Records from a dataset:
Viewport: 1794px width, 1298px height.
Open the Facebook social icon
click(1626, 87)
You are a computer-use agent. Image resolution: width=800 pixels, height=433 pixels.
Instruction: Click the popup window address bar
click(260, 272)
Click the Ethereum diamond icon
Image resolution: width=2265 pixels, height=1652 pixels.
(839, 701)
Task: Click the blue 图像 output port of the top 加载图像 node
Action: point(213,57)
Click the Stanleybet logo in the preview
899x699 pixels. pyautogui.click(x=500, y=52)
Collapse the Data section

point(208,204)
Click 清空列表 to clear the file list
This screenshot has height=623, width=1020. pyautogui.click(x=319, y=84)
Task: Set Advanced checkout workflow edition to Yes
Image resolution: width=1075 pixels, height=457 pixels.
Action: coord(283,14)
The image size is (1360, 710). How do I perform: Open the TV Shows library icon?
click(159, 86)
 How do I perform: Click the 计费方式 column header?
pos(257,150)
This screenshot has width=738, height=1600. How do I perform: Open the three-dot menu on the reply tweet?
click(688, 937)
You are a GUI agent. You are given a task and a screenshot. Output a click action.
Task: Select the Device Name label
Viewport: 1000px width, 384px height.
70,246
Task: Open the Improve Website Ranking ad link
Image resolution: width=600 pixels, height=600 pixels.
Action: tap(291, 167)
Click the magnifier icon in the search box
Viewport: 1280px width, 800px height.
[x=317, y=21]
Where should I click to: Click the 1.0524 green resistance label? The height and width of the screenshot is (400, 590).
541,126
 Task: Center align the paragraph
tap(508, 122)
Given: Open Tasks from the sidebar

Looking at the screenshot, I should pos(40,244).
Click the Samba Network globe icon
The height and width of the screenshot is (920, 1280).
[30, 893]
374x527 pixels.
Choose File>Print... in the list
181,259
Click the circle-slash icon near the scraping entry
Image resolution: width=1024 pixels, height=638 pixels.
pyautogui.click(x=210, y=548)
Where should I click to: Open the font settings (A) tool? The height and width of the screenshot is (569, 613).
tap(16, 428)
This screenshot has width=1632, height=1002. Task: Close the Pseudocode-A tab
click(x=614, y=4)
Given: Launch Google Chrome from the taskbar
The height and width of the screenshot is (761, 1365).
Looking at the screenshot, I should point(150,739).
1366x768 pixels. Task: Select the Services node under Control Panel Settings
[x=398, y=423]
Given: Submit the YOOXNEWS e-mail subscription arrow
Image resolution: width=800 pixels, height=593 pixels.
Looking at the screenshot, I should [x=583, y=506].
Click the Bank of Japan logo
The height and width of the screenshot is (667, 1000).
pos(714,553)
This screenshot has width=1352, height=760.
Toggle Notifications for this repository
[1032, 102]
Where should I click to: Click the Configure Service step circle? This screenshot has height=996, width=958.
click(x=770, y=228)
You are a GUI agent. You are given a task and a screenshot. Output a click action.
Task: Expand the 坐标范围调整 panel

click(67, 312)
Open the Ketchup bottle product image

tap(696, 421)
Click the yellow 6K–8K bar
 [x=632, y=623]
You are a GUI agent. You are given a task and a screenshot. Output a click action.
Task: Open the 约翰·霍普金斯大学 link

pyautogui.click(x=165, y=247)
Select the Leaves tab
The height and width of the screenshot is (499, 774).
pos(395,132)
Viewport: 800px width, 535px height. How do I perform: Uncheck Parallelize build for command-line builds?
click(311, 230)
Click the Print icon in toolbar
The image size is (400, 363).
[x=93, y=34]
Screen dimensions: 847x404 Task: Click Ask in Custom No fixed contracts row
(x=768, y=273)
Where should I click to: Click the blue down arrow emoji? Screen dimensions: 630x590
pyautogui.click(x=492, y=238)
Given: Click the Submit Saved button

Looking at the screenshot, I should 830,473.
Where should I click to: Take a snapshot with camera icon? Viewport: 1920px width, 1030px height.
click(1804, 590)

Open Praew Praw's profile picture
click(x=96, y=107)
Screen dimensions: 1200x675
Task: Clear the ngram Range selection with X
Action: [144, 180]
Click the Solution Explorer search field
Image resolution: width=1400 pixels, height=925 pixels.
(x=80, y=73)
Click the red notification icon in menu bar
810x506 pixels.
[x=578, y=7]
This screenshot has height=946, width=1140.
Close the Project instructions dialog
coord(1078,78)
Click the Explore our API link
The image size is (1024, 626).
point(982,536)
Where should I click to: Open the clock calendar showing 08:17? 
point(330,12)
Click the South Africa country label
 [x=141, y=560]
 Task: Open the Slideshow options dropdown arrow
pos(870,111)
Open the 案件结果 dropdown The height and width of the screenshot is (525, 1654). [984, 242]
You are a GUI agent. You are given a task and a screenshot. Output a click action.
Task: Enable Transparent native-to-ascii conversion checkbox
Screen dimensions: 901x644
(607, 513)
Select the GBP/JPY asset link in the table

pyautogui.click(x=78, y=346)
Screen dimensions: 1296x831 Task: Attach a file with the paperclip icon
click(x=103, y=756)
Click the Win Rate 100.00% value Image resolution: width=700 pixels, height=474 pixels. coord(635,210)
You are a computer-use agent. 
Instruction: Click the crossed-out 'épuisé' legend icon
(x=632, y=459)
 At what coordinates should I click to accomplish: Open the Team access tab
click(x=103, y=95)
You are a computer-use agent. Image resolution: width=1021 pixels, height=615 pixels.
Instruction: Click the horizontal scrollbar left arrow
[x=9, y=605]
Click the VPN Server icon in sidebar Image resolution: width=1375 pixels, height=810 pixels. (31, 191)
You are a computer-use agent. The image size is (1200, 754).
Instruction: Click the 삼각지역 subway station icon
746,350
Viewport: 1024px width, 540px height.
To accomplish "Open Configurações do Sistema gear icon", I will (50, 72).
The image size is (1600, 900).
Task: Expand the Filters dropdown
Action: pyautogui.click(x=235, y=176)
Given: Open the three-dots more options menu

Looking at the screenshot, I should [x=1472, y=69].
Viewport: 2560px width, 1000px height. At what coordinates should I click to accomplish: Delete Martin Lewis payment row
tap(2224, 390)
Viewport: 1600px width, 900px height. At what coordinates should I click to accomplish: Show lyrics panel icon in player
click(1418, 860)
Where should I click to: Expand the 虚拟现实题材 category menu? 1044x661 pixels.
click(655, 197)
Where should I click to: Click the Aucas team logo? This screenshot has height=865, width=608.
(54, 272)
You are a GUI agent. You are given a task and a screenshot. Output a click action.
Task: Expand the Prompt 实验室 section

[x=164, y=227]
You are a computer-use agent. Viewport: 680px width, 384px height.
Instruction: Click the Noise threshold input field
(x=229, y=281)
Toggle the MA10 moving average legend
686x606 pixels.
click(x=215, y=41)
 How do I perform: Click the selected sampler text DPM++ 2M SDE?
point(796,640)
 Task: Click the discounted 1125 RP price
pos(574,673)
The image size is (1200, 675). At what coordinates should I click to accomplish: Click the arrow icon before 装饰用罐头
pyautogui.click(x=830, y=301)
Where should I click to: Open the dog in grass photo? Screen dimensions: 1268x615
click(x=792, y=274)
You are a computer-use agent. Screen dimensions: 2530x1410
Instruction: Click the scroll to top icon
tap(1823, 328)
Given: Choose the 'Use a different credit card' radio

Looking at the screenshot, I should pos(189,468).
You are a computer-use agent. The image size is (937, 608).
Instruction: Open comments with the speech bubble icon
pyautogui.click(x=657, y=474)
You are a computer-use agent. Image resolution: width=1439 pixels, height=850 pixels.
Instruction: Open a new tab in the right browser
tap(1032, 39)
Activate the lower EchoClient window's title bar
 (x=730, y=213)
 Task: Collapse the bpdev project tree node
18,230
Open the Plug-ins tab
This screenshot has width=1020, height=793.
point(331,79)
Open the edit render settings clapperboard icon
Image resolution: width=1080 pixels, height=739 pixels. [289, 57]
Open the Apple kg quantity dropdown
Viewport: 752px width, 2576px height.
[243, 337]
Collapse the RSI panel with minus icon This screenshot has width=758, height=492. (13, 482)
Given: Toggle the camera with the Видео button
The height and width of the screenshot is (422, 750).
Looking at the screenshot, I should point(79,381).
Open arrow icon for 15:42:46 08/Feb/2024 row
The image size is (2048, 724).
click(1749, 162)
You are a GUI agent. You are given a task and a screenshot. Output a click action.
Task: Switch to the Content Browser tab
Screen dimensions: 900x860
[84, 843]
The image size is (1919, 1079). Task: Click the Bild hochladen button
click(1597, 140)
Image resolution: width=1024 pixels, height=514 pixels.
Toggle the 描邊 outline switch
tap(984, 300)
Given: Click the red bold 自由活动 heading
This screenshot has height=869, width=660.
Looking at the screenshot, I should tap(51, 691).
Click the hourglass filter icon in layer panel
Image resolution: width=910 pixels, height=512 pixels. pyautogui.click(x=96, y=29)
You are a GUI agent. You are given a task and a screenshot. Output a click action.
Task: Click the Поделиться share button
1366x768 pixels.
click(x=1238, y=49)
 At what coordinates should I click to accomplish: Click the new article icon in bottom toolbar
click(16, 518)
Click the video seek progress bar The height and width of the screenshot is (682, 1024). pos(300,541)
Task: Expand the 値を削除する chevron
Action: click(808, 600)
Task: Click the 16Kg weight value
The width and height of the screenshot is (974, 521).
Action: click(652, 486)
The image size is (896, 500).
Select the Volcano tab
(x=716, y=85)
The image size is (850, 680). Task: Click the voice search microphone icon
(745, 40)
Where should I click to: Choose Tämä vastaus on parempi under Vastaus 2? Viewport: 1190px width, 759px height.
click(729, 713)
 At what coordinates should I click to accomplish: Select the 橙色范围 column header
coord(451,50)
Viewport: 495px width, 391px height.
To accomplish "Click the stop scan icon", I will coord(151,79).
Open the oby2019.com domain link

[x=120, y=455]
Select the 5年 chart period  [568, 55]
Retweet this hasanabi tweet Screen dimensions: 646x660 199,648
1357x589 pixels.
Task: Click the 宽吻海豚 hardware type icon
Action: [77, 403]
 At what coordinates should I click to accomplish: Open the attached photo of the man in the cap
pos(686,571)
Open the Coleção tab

▶ GOAL OF THE EXERCISE
Search the records for lines holding the word "value", then copy each line you find.

▶ YOUR RESPONSE
Click the Win Rate 100.00% value Image resolution: width=700 pixels, height=474 pixels. coord(635,210)
Task: Click the 16Kg weight value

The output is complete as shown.